Can it be true? Dennis Sham-I-am chants a similarly dismissive mantra, claiming "paradoxes remain in the polling":
The national polling, even with some decline last week in the published polls, remains at odds with the published polls in marginal seats.

What is clear annihilation for the Coalition in general polling is not being repeated in published polls in some marginal seats in Queensland, South Australia and Tasmania...

[Rudd]’s on a roll and the public likes the alternative sausage on offer but crucial marginal seat and issues polling suggests Rudd’s team and friends aren’t as popular as him.
You see? Who cares about public opinion polls, unless the public is in a marginal seat? Howard can lose the majority of the national vote (again) and yet still hold the Lodge. And that's all that matters, right? That's Democracy(TM)!
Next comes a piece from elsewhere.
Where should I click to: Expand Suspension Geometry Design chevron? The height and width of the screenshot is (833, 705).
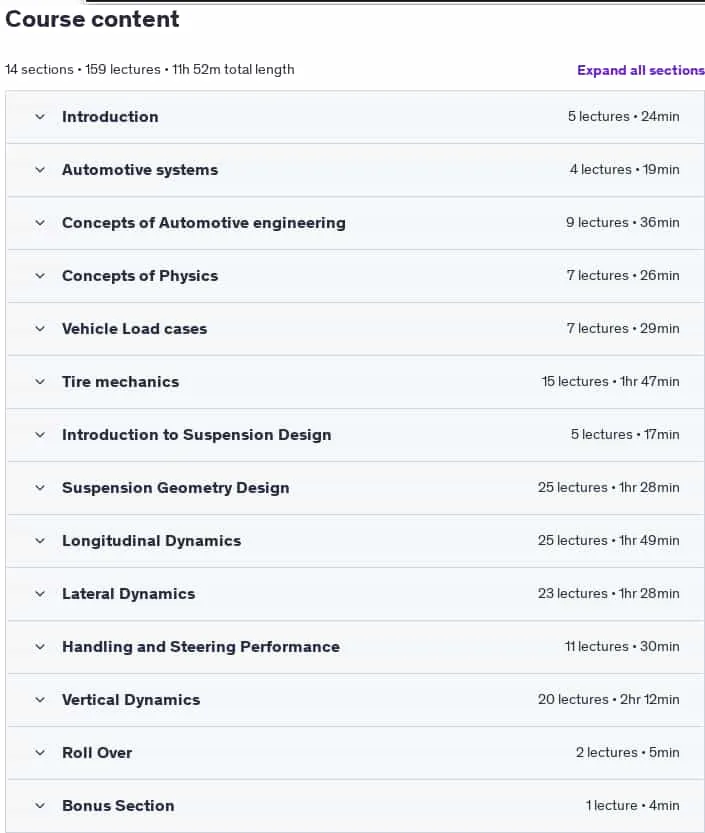40,488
So according to Abbott and the Shamster, the only polls that matter are in the marginal seats. The Coalition Conga Line is out there dancing through the streets of the marginal electorates, tossing out wads of cash, kissing babies, and catching it all on camera.
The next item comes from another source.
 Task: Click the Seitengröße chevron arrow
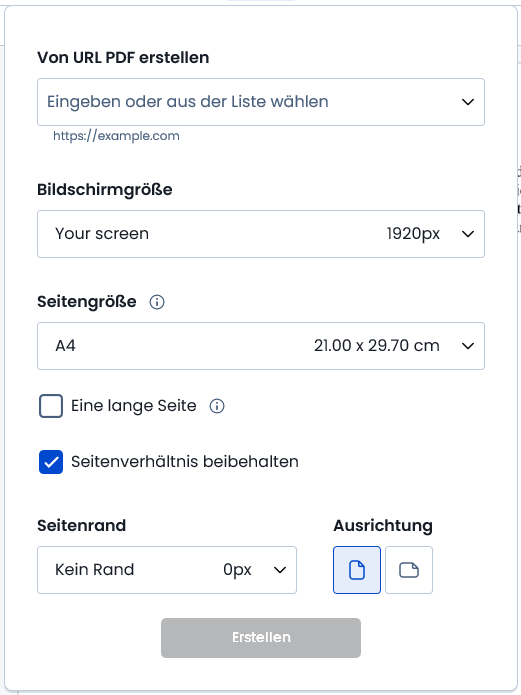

Meanwhile, people like me, who live in "safe" seats, enjoy a tragic lack of real choice. In fact, these "safe" seats are routinely ignored by the media, often go all but uncontested as the major parties channel their funds into battles they think they can win, and sometimes suffer a chronic lack of government investment on things like roads, schools and hospitals.

I live in the electorate of Moncrieff on the Gold Coast. Now, some folks are saying that Queensland will be critical to the coming election results. Well, here's the abysmal choice I face on polling day:
The sitting Liberal MP is Steven Ciobo, who won a bitter pre-selection for this safe Liberal seat before the 2001 election, even being sued for libel by former MP Kathy Sullivan for remarks he made at a branch meeting. After defeating former Gold Coast Mayor Ray Stevens and ex-National Party Senator Bill O'Chee for pre-selection, Ciobo settled his action with Sullivan, with a bit of head-banging help from John Howard, and went on to easily win the seat at the 2001 election. With degrees in commerce and law, Ciobo worked on the staff of Senator Brett Mason (*) before his election.
Ciobo is a former President of the Queensland Young Liberals who worked as a consultant at PricewaterhouseCoopers before going into politics. At the age of only 33, he holds one of the safest Liberal seats in Australia.
His Labor opponent is Sam Miszkowski, the director of an investment and mortgage brokering firm, and also a former CEO of the Australia-Israel Chamber of Commerce Queensland, President of the Gold Coast Jewish Community Council, and a former President of Brisbane’s Temple Shalom. He has an Associate Diploma in Industrial Relations and is a member of the Australian Institute of Management.
Great, just what Australian politics needs - even more pro-business, pro-Israeli politics! As Miszkowski himself wrote:
There are significant differences between the Liberal and Labor Parties but they are not about Israel.
As stated previously, I will be voting Green (again).

(* Senator Brett Mason is the man who employed former blogger international de celebre Arthur Chrenkoff to create his notoriously one-sided pro-war propaganda. Interestingly, Senator Mason has a PhD in criminology, a subject which also fascinates Chrenkoff. I wonder how they got to know one another.)